[[ Data supplied open ]]

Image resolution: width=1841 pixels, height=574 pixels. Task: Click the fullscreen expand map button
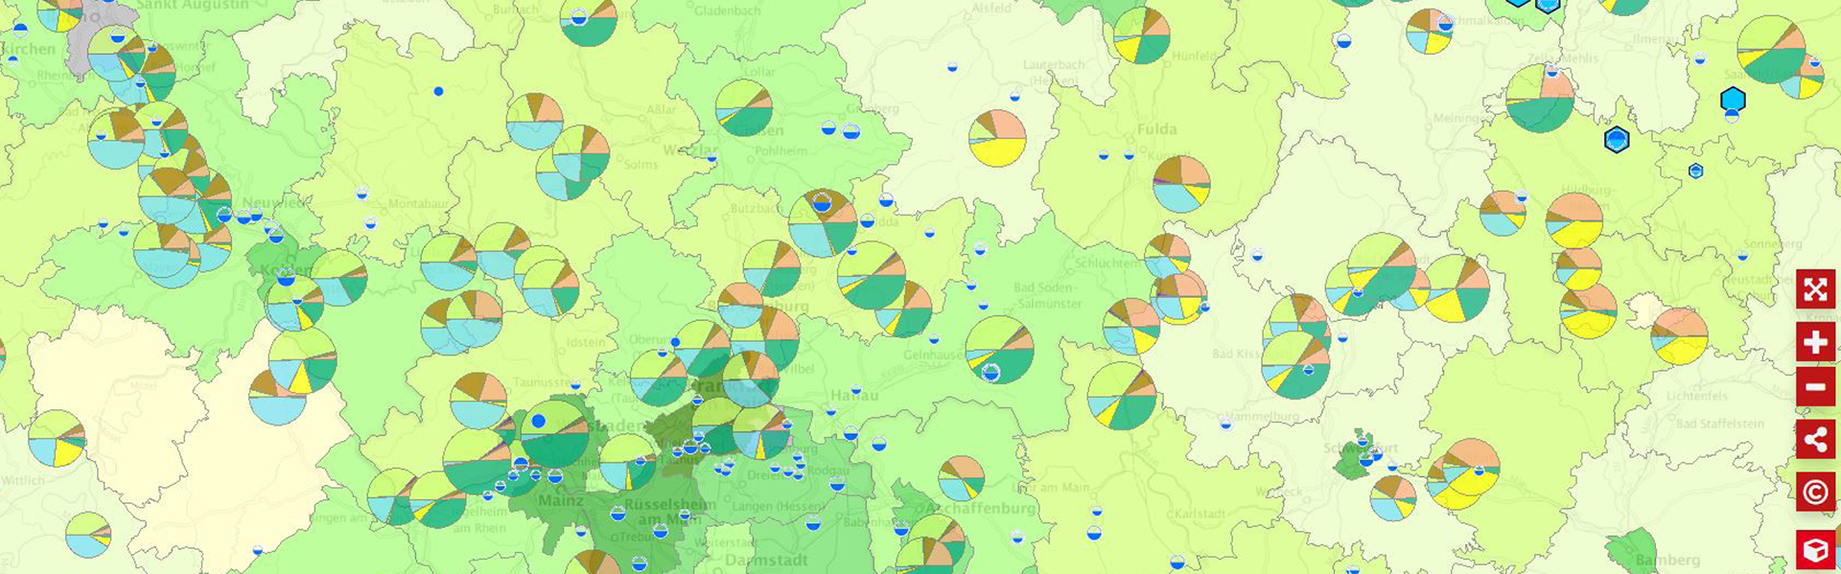(x=1815, y=289)
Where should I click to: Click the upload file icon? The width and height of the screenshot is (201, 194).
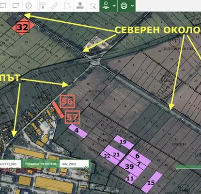click(x=80, y=5)
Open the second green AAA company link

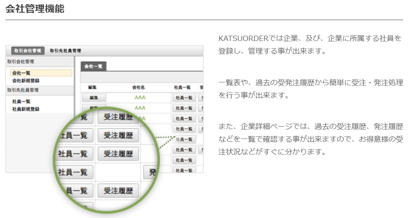pos(140,108)
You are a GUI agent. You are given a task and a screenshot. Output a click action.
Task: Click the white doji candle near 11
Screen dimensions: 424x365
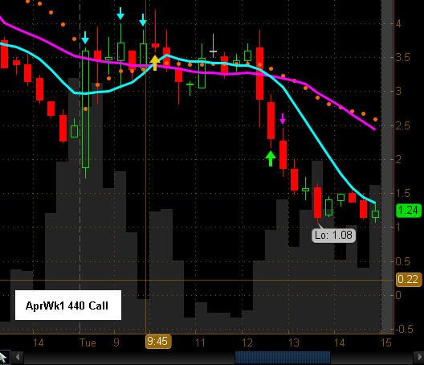point(213,46)
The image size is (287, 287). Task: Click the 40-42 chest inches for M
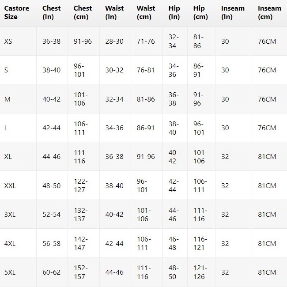click(51, 99)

[[ Data supplied closed ]]

Assignment
What is needed is a verbatim copy of the material, minus its pictures.

Result
Image resolution: width=1841 pixels, height=574 pixels. Task: Click the fullscreen expand map button
(x=1815, y=289)
Where should I click to: Click the upload file icon? The width and height of the screenshot is (201, 194).
click(x=80, y=5)
Open the second green AAA company link

pos(140,108)
You are a GUI agent. You are given a task and a screenshot. Output a click action.
Task: Click the white doji candle near 11
Screen dimensions: 424x365
point(213,46)
The image size is (287, 287). Task: Click the 40-42 chest inches for M
click(51, 99)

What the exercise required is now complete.